President, National Automated Clearing House Association McLean, Va.

The Fed continues to make significant changes to prices and service levels without asking the public to comment.

They're increasing the fee from $ 10 to $20 per month [per routing number], and they're changing the reason for the price.

Before, the Fed said the fee was designed to maintain the records of routing numbers. Now, they broaden it to include "servicing" the financial institution.

The doubling of the fee represents a significant increase to the cost of participation in the ACH. Many institutions have only a couple of items a day; they may be paying $1 more per item. They may drop out of the ACH.

There doesn't seem to be a cost basis to this at all. The New York Clearing House says it costs them only $10 a year to maintain a routing number.

There are hundreds of financial institutions that have designated private-sector operators to process ACH transactions. The Fed will still be charging this fee to those financial institutions.

We're going to write another letter to the Federal Reserve, asking them not to approve these changes.

PAUL FINCH JR.

President, Arizona Clearing House Association Phoenix

This is an absolute pricing proposal by an absolute monopoly. No one else can charge this fee.

For the Fed, it's simply a way of getting income that the Fed needs for expenses. But they're doing it in a way that allows them the revenues, but where the private sector can't compete.

The Fed has a stranglehold, as every good monopoly can do, that gives them a great revenue stream.

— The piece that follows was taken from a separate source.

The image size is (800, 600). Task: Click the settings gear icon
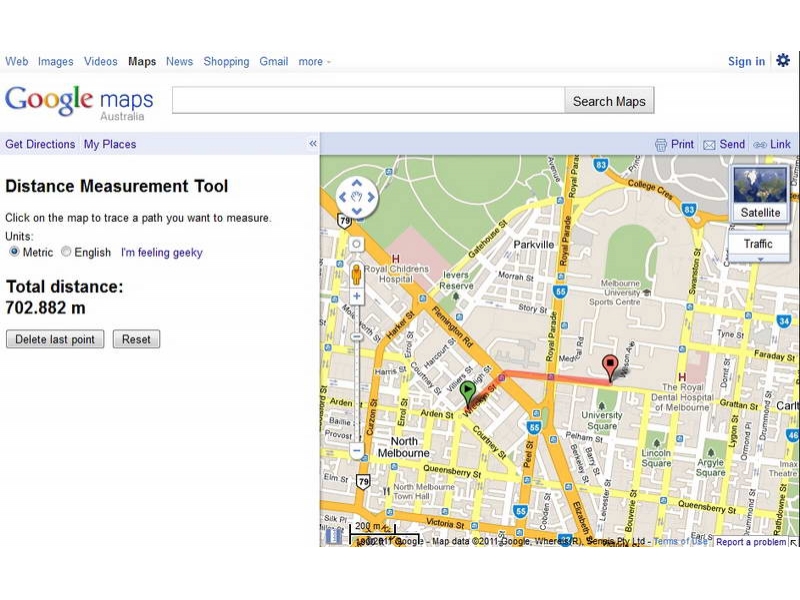[783, 61]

This lets them publish low per-item transaction prices.

Why doesn't the Fed just double the routing number fee again, and eliminate per-item fees?

This is a threat to the private-sector operator.

The routing-number fee is a fee the private sector cannot charge, but it's a fee the private sector has to take into account in evaluating the costs to its customers.

The Fed has a way of gathering in funds that lets them look good on unit costs. The Fed will make $8 million or $9 million a year on this routing-number fee.

This should have gone out for comment.

GEORGE F. THOMAS

Senior vice president, data processing division, New York Clearing House Association

It doesn't really affect us.

The Fed has only one routing number on file for the entire New York Clearing House, so now we pay just $ 10 a month. And when the new fee goes into effect, we'll pay $20. That's not a big deal.

But it will affect our banks two years from now, when the Fed finishes its consolidation of ACH processing. Then all the banks in the Second District will have their routing numbers on file with the Fed.

NACHA has been upset with the whole concept because we in the processing business know it doesn't cost a significant amount of money to maintain the ACH routing-number file.

When banks compare processors they tend to focus on per-item fees, not all the fees that a processor charges.

The Fed stays competitive with the private sector by raising other types of fees and reducing per-item fees.

You have to add together all the fees that any processor charges, and divide by the number of transactions.

Then you'll get the true per-item cost.